Underwater signal processing and signal detection schemes require well-characterized spatial and temporal ambient noise field properties to operate effectively in tasks such as detecting ships, submarines, marine mammals, and other underwater sound sources. Additionally, a detailed understanding of the noise field in the ocean has led to the development of passive methods for querying the physical properties of the ocean, seabed and sub-bottom as well as investigating the physics and statistics of noise source mechanisms such as air-sea interaction, surface wave breaking, rainfall, geophysical processes, and bedload sediment transport. More recently, underwater noise has been proposed as a monitoring tool to study the ecological health of the oceans.

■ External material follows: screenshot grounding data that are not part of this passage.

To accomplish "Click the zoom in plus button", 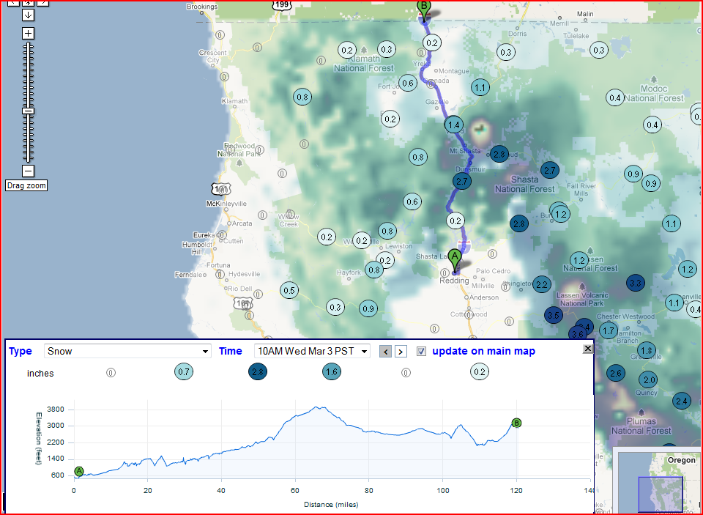I will coord(28,33).
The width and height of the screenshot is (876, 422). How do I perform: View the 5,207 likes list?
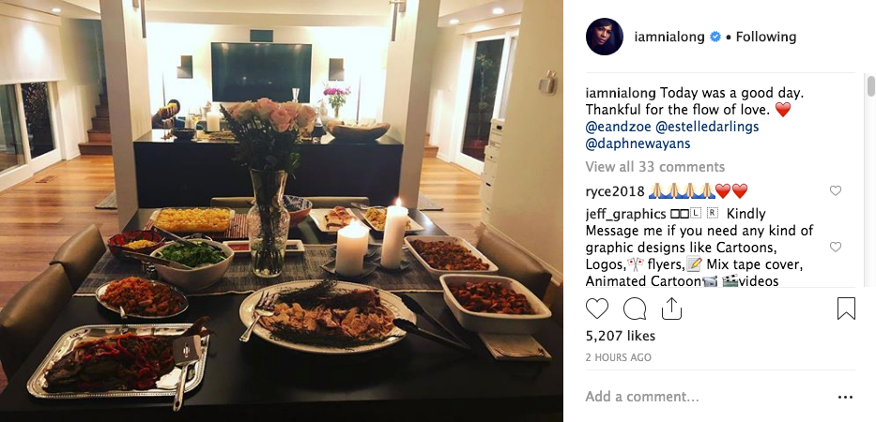click(620, 336)
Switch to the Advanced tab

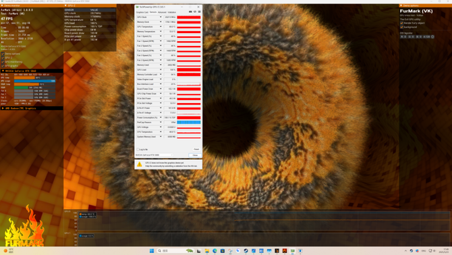pos(162,12)
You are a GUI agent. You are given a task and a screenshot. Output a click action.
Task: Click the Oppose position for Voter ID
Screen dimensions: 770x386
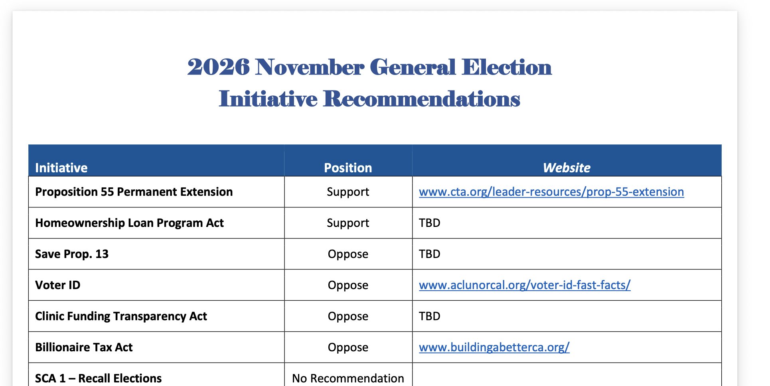point(348,285)
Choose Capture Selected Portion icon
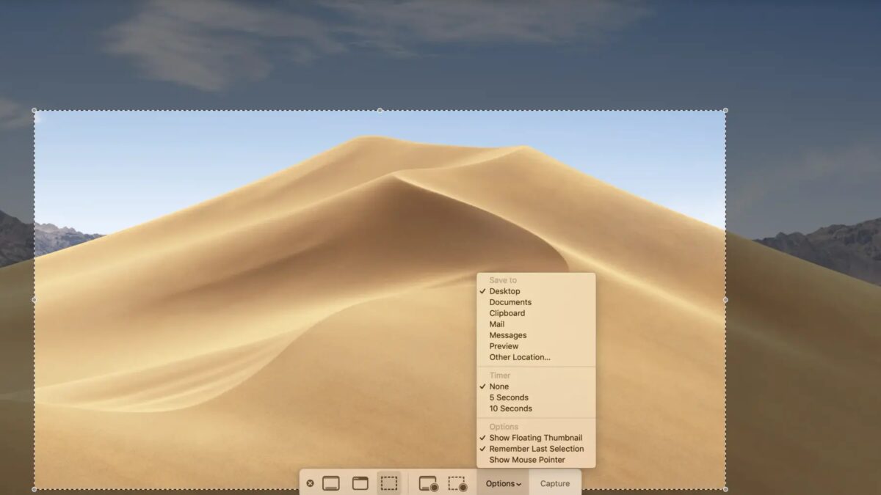The height and width of the screenshot is (495, 881). tap(389, 483)
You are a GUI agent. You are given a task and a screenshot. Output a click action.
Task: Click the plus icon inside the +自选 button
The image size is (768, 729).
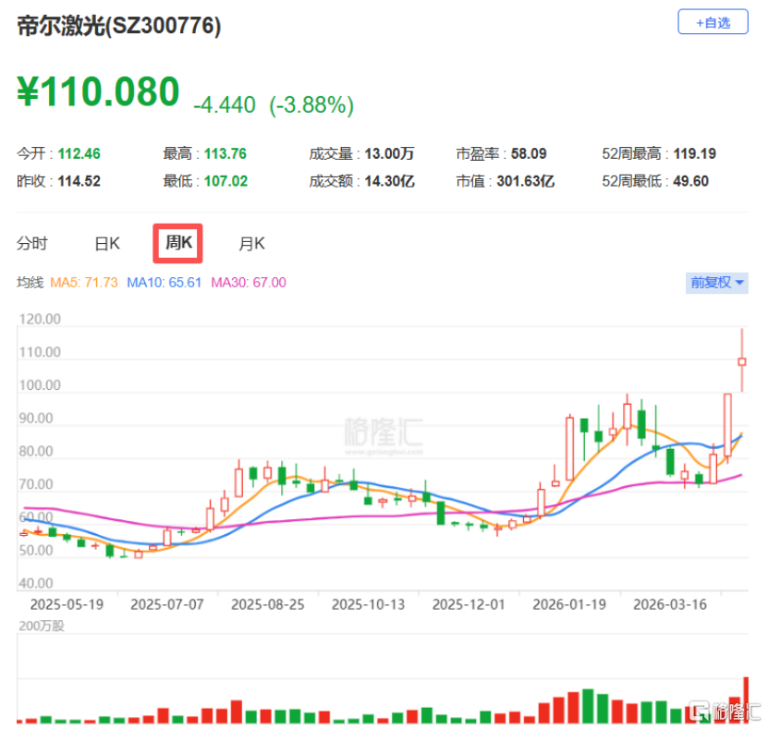tap(699, 22)
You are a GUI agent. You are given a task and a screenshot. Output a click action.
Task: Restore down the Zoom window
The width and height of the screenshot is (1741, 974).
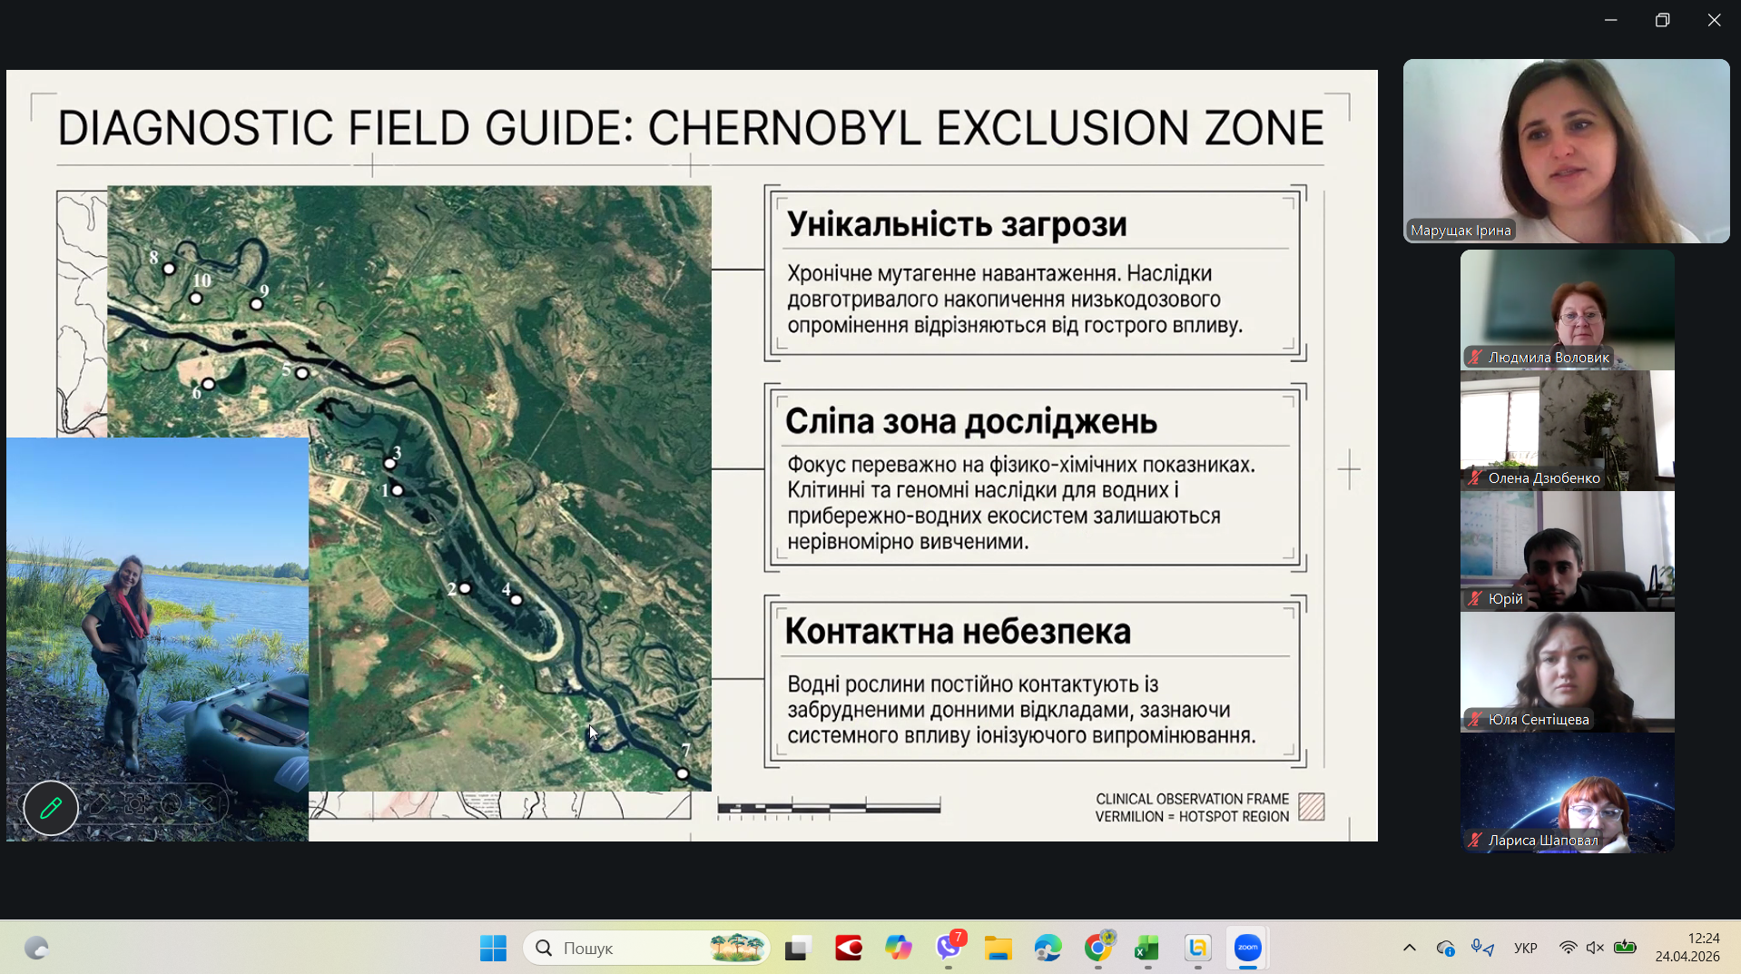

The objective of this research program is to develop, validate, and apply new analytic and computational models that accurately predict ambient ocean noise spectral, temporal and spatial properties in arbitrary, realistic, and complex 3D domains. This will be achieved by using a parabolic equation (PE) propagation model, while model validation will be achieved by comparison with field measurements of the depth-dependence of ambient noise made on passive acoustic profilers. This combination of methods will be used to study the effect of inhomogeneities (internal waves, fronts), ocean dynamics and non-uniform surface noise processes (rain storms, ice fields) on the noise field, to develop inversion techniques for estimating sea-ice thickness and geophysical properties of the seabed, and to better detect and localize marine mammals, track ecosystem health, and quantify the role of anthropogenic noise on the marine soundscape.

The ability to estimate the relative contributions of anthropogenic, environmental, and biological sound to the overall noise field has applications in acoustical oceanography, such as the estimation of precipitation and wind speeds in shallow water environments and in the presence of persistent shipping and biological noise. A portable computational model has the potential to be an operational tool for underwater security and defence, as well as research in the localization and tracking of marine mammals. The research may be applied in performing acoustic measurements of environmental parameters in remote regions of the ocean, particularly the Arctic, where weather buoys are too easily destroyed by sea ice and storms.

An instrument development and field program will support this modelling research. The main objective will be to measure the spatial properties and power spectral density of noise and their relationship to oceanographic and atmospheric conditions, bathymetry and seabed properties, and the physical processes that act as sources. A full-ocean depth vertical profiler will be developed and used to investigate the depth-dependence of power spectral density, and vertical and horizontal coherence.